Now they’re taking it further.
On Wednesday, Blaine Ayers, SAE’s executive director, announced major changes to combat racism at the fraternity, which is one of the country’s largest.
SAE will be the first fraternity or sorority, they believe, to create an executive-level “director of diversity and inclusion.”
They will roll out mandatory additional diversity training, create an advisory committee of students, alumni and experts, and open a new confidential hotline (1-844-ALRT-SAE) which people can call to report offensive, troubling or illegal behavior to the national leadership.
“We intend to root out and eliminate this sort of reprehensible behavior from our organization,” Ayers said. “Sigma Alpha Epsilon intends to be a leader among fraternities when it comes to ensuring our members are upholding our values, mission and creed. That includes a commitment to educating our members and, when they behave inappropriately, to taking swift and appropriate action.”
He said: “I want to be crystal clear – we have zero tolerance for that sort of behavior.”
The video from OU showed SAE brothers joyfully chanting in unison about never allowing a black member to pledge SAE, using a racial slur and a lynching reference.
It immediately made many people question whether it was really an isolated, ugly incident — or whether the private social group had racist traditions handed down. Allegations about similar chants popped up at other schools as well.
But the questions were hardly limited to SAE. Other scandals broke at chapters of other fraternities last week, including Kappa Sigma at the University of Maryland, where an e-mail full of racial slurs shocked the campus.

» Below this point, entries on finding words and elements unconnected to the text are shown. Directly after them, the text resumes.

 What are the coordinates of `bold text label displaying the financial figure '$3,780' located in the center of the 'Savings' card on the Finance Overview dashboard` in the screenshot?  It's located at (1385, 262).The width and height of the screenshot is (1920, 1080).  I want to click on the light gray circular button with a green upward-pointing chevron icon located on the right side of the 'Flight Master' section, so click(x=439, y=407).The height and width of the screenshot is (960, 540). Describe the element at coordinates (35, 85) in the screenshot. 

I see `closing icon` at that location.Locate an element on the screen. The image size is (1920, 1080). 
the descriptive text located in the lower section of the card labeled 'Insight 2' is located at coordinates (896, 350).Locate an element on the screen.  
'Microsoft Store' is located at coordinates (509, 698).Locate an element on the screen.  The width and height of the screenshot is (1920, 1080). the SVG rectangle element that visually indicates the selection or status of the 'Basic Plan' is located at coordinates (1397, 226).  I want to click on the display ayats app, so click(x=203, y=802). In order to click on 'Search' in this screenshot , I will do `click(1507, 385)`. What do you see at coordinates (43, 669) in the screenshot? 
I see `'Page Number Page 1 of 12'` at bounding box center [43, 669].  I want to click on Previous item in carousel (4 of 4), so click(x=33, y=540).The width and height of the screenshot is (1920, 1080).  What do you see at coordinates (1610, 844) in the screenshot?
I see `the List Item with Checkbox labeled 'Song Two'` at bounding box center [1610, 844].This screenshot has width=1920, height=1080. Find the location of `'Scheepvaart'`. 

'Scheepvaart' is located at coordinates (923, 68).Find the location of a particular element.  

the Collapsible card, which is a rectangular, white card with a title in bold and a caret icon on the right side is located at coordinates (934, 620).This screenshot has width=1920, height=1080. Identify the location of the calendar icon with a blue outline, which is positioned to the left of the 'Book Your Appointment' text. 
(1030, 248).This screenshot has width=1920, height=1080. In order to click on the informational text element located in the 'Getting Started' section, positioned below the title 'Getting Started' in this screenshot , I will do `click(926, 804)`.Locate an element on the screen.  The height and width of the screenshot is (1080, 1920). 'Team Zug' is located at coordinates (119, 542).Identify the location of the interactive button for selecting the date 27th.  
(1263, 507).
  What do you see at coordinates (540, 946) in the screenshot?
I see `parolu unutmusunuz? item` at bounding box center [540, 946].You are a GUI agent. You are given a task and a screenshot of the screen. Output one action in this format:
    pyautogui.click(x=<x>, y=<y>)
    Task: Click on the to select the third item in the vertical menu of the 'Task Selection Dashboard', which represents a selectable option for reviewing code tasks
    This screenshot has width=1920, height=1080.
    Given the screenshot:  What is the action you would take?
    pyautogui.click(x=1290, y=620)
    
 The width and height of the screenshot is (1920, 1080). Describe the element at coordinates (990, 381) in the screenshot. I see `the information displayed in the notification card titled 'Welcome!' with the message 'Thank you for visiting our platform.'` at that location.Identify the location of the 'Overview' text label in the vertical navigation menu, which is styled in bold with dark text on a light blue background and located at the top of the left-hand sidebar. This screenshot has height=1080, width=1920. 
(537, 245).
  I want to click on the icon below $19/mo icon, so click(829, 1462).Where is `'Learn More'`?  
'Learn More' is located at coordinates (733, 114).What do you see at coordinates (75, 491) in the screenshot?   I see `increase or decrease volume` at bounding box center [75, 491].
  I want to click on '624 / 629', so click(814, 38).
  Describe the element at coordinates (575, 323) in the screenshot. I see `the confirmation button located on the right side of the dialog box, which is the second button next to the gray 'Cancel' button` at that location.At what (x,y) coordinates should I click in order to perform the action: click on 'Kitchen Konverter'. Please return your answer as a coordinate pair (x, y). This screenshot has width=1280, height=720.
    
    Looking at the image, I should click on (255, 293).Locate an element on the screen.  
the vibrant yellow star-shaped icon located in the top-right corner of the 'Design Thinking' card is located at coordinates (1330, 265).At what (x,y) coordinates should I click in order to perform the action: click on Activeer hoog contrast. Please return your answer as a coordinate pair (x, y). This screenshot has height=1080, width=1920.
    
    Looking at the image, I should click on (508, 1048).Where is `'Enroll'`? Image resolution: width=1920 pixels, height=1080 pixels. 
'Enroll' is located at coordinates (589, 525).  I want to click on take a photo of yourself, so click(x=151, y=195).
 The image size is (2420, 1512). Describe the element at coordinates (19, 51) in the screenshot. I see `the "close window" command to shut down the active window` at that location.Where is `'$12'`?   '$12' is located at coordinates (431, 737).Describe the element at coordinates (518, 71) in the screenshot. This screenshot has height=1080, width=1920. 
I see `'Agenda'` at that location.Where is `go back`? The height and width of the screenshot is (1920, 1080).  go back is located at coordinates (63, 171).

After the video surfaced at OU, SAE’s national leaders took steps within an hour to begin shutting down the chapter. Leaders quickly apologized, condemned the behavior, suspended all the members of the fraternity and said the chant was not an SAE tradition.
When they have finished reviewing all 237 chapters and colonies, they will issue a report on their findings.
“Not being aware of the song does not exclude us from ownership of the situation,” Ayers said. “So I want to apologize to everyone for pain that has been caused by this incident. This includes the University of Oklahoma, its staff and students as well as our approximately 15,000 undergraduate members and 200,000 living alumni whose own reputations have been tarnished by this incident.”
A year ago, after reports of deaths and other shocking hazing incidents at SAE chapters, its national leaders banned pledging. Ayers said they were tackling this problem head-on as well.
“Although we find the song disgusting,” Ayers said, “we also recognize that this is a moment to better engage in important dialogue around issues of race and other diversity topics, and we won’t shy away from doing so.
“We are committed to having the tough conversations, in every chapter, with every member.”